Please repeat exactly the lines below from the one containing "This screenshot has width=979, height=1232." down to the one containing "Given: Click the Ⅱ.技能証明の内容 section heading", both included, and nothing else.

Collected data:
= Beginning of Section =

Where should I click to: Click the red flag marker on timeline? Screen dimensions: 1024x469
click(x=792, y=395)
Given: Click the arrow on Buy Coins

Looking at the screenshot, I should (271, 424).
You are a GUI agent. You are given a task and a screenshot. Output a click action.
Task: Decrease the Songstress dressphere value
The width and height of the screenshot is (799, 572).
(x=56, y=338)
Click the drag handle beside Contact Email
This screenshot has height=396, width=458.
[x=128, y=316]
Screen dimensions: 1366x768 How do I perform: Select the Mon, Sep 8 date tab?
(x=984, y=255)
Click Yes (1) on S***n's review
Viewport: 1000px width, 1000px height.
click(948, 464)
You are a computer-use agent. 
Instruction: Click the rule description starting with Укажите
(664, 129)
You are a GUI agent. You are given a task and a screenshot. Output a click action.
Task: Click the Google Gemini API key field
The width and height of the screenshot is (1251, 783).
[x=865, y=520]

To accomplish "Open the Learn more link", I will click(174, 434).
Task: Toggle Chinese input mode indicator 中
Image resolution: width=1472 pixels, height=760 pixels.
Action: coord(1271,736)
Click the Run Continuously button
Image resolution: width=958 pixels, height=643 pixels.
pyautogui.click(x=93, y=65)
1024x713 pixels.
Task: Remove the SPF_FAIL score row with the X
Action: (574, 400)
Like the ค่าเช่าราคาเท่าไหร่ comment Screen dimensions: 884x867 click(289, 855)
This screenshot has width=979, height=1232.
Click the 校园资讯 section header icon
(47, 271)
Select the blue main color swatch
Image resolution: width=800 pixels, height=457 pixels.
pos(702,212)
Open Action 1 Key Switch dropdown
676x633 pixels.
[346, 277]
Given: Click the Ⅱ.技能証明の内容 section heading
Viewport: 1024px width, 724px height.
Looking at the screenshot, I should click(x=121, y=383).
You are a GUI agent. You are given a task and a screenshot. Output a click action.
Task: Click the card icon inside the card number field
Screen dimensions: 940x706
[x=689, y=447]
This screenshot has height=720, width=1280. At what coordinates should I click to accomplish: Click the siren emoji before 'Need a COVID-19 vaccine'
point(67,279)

= End of Section =

(Output for this exercise)
This screenshot has width=979, height=1232.
Click the 校园资讯 section header icon
(47, 271)
Select the blue main color swatch
Image resolution: width=800 pixels, height=457 pixels.
pos(702,212)
Open Action 1 Key Switch dropdown
676x633 pixels.
[346, 277]
Given: Click the Ⅱ.技能証明の内容 section heading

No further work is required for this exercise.